My stupid eyes picked that moment to swim with tears. “No.”
Nick took a deep breath, nodded and turned to Bear—who could have been carved from granite for all the reaction he showed to my tirade.
“I’m not going to med school in the fall, Dad,” Nick said without ceremony, though I noted the slight tremble in his hands. “And I’m not going to be a surgeon. Ever. I’ve already talked to Allen and Dr. Leblanc about staying on as a death investigator for at least two more years. I’ll reconsider my options then, but if I decide to go to med school it’ll be in forensic pathology, which actually interests me.” He took a breath as if drawing in composure for a speech he’d obviously rehearsed a million times. “Also, I’m volunteering in the Central African Republic this summer with a medical relief team. And . . . I’m trying out for Les Misérables next week at Tucker Point Little Theater.”

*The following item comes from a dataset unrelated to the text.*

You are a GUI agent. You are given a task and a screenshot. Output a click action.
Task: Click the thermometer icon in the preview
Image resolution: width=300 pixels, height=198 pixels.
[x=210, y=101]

Bear remained silent and stony for at least a dozen agonizing seconds before he sighed and rubbed the back of his neck. “Well, shit.” He gave me a frown as if I’d suddenly become a referee to keep everything civil. Weird. Not that I minded the unexpected shift away from the Angel-is-a-zombie crisis. He sighed again and shifted his frown to Nick, though it was a thoughtful frown and not scary. So far. “Just as well. You’d probably wash out of a surgical residency.”